▶ REQUIREMENT: Every line from the one with "928x645 pixels. Task: Select" to the end of the listing, and nothing else, is to be printed exactly; please leave the pictures out.

▶ DATA PROVIDED:
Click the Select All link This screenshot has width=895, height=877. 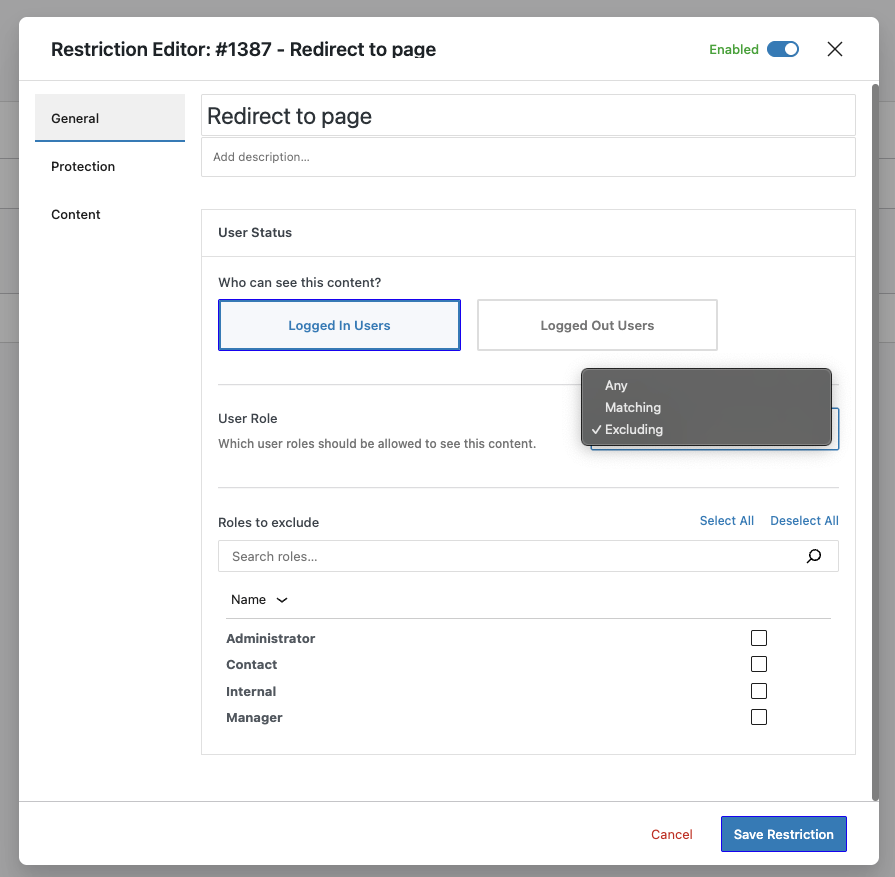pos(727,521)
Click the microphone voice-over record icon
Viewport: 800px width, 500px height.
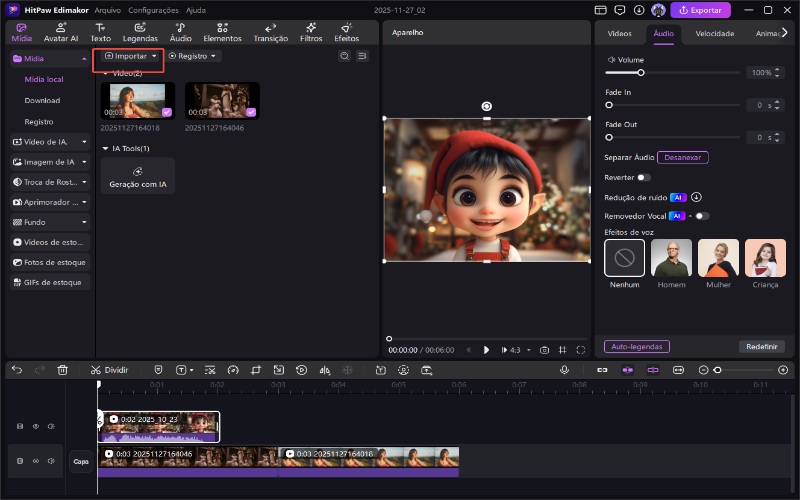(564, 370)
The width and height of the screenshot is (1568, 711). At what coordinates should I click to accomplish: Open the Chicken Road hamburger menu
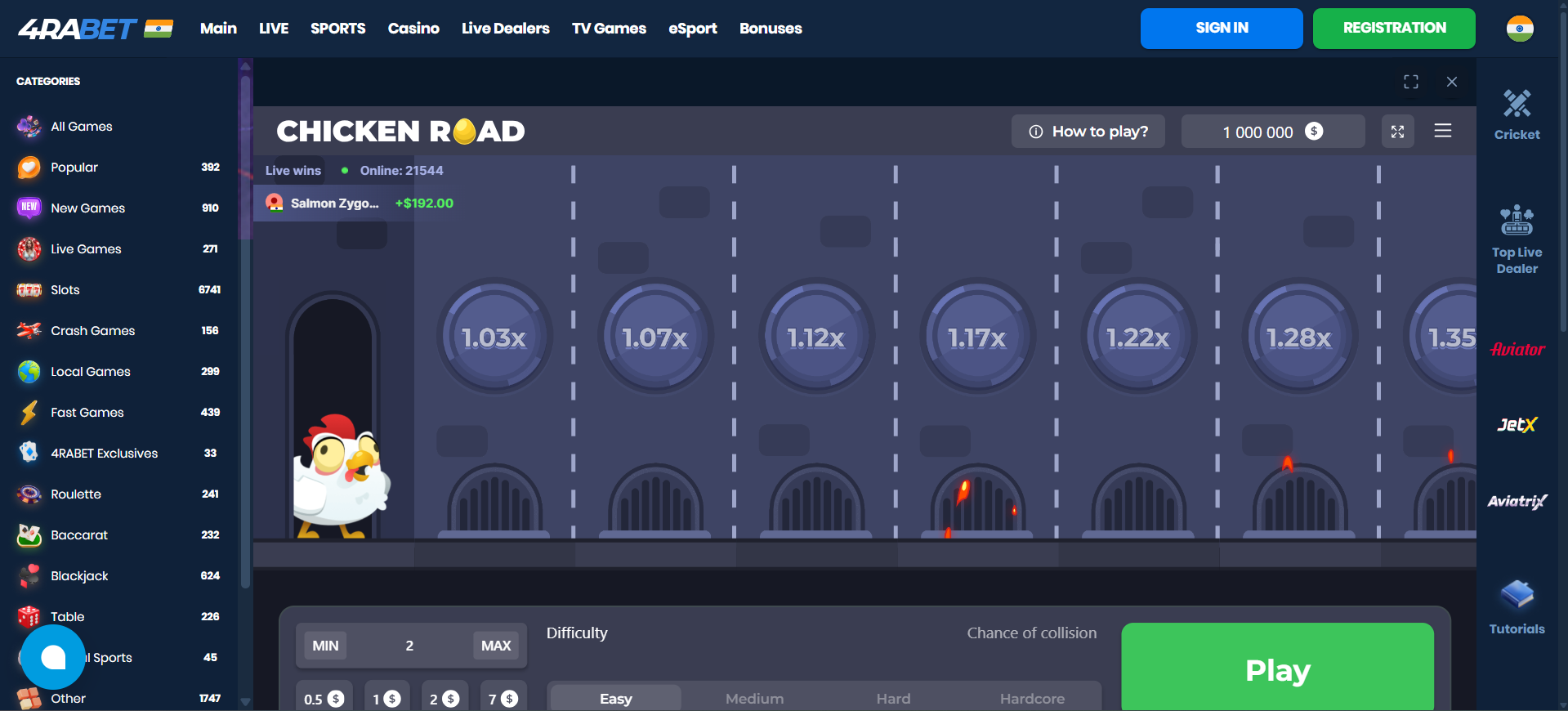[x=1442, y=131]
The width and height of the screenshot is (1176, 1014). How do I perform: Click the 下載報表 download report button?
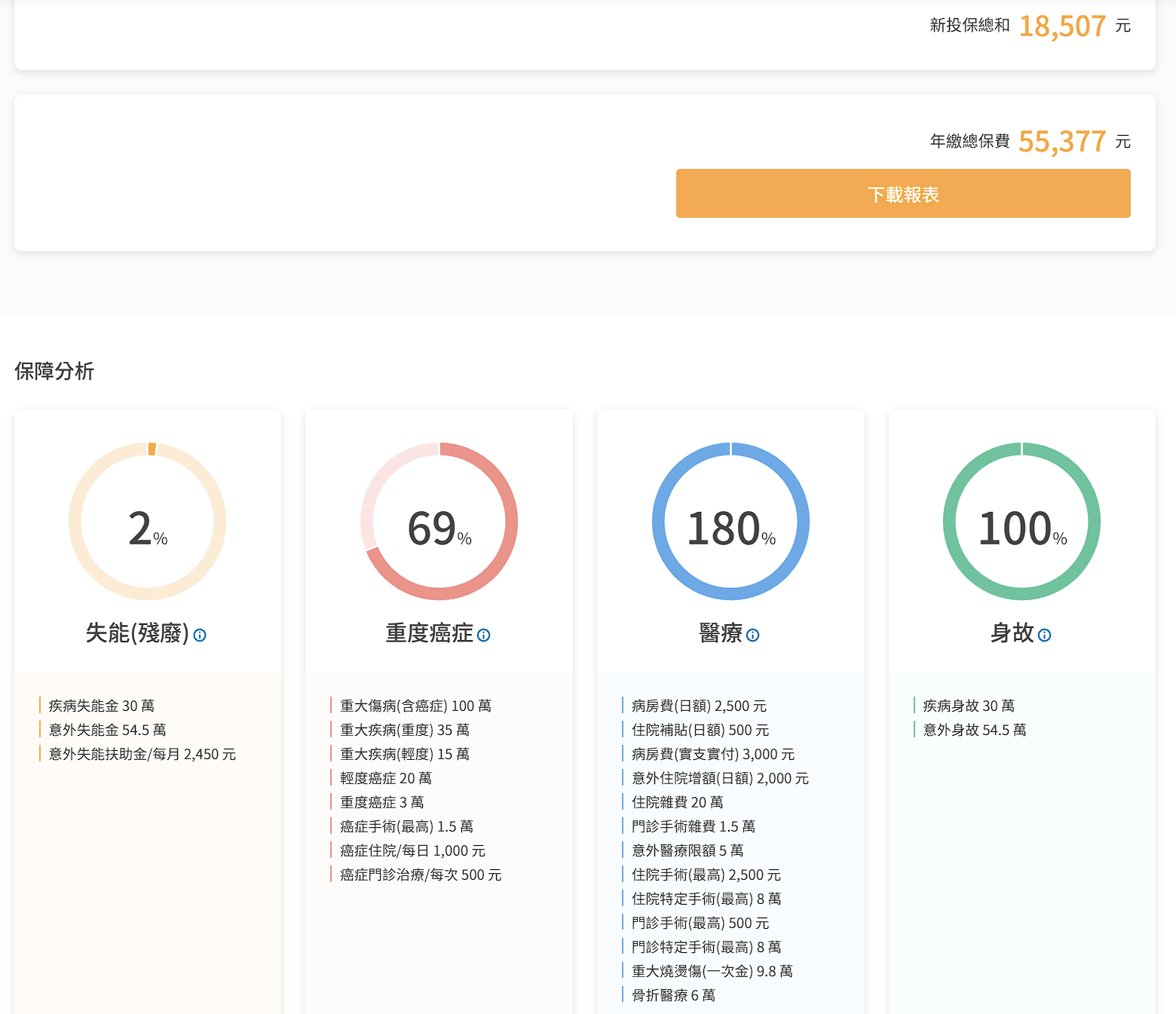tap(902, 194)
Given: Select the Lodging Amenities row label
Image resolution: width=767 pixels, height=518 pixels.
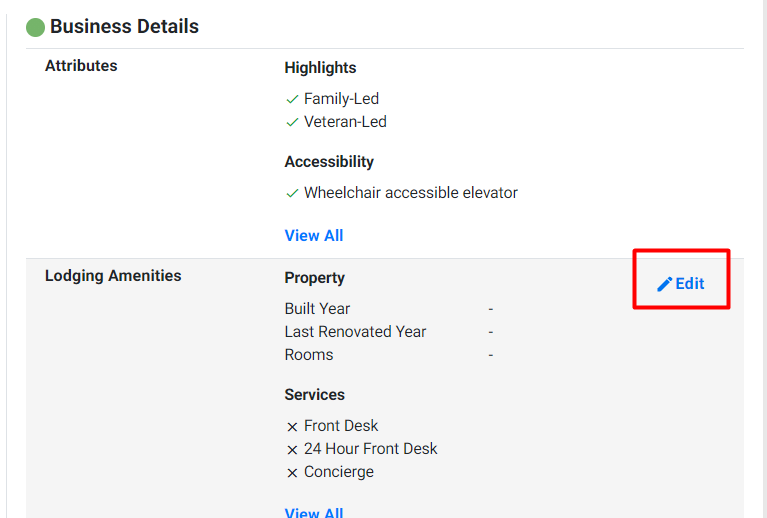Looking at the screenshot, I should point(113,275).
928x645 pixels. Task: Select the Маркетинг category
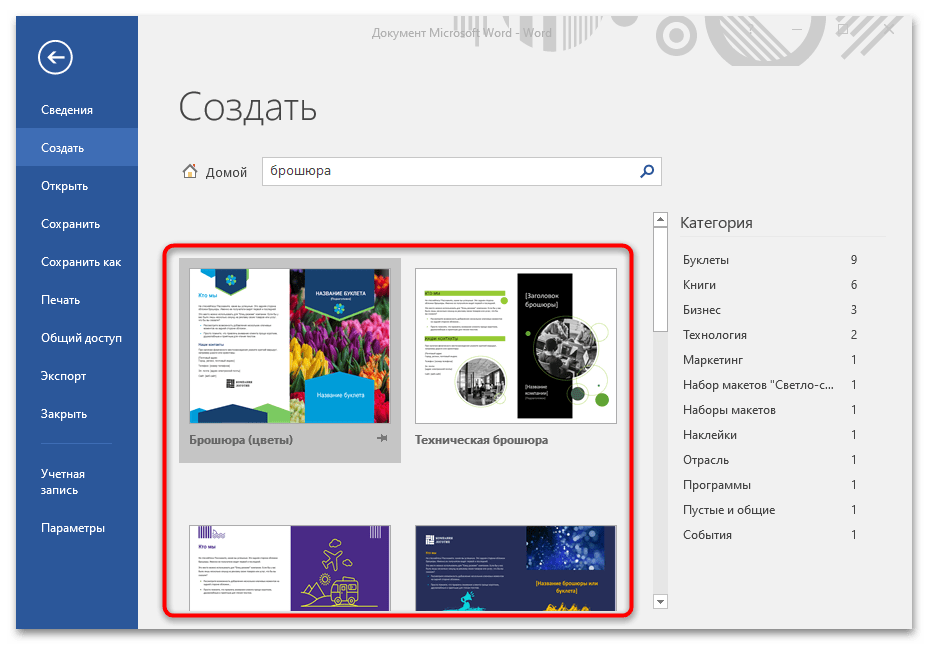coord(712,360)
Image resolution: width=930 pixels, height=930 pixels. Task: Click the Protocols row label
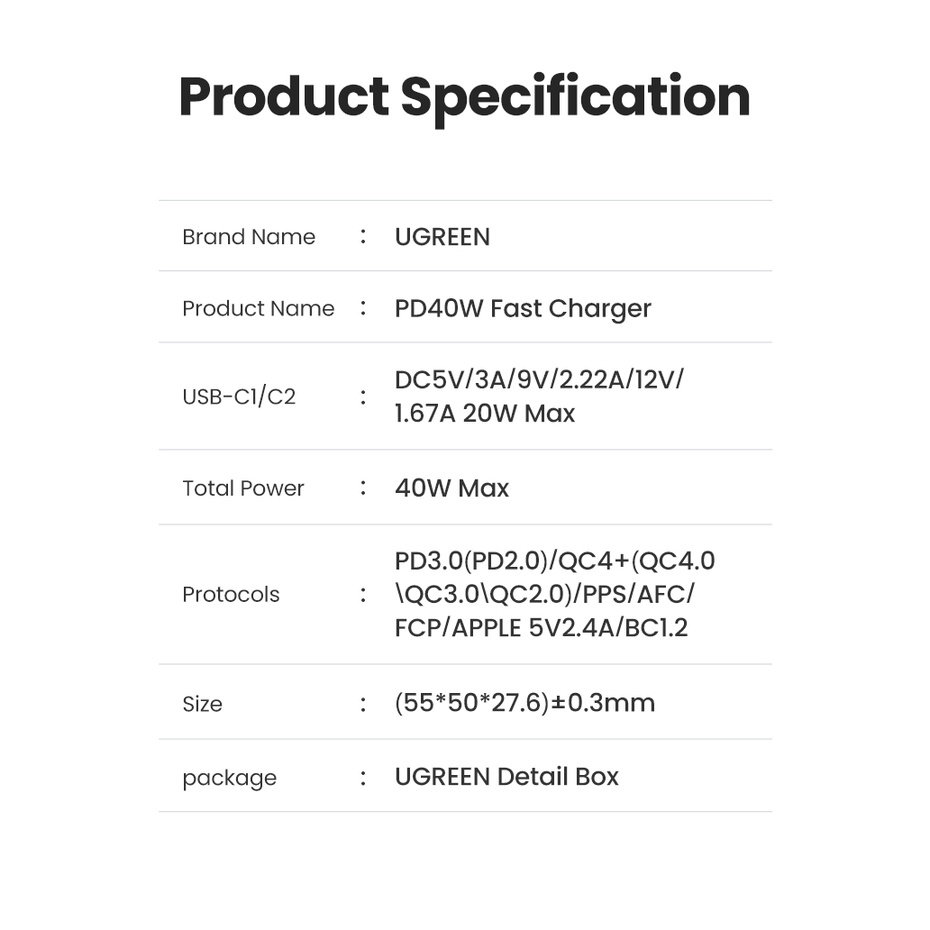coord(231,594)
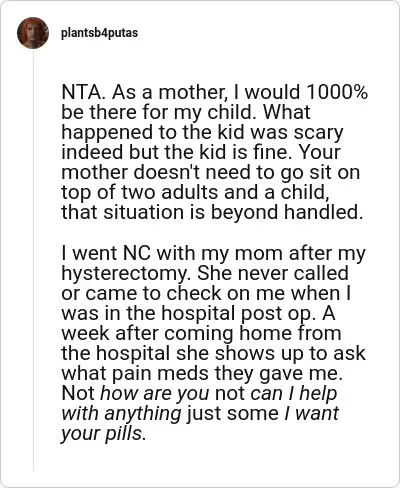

▶ EXERCISE RESULT:
928x645 pixels. Task: Select the Маркетинг category
coord(712,360)
Image resolution: width=930 pixels, height=930 pixels. Task: Click the Protocols row label
coord(231,594)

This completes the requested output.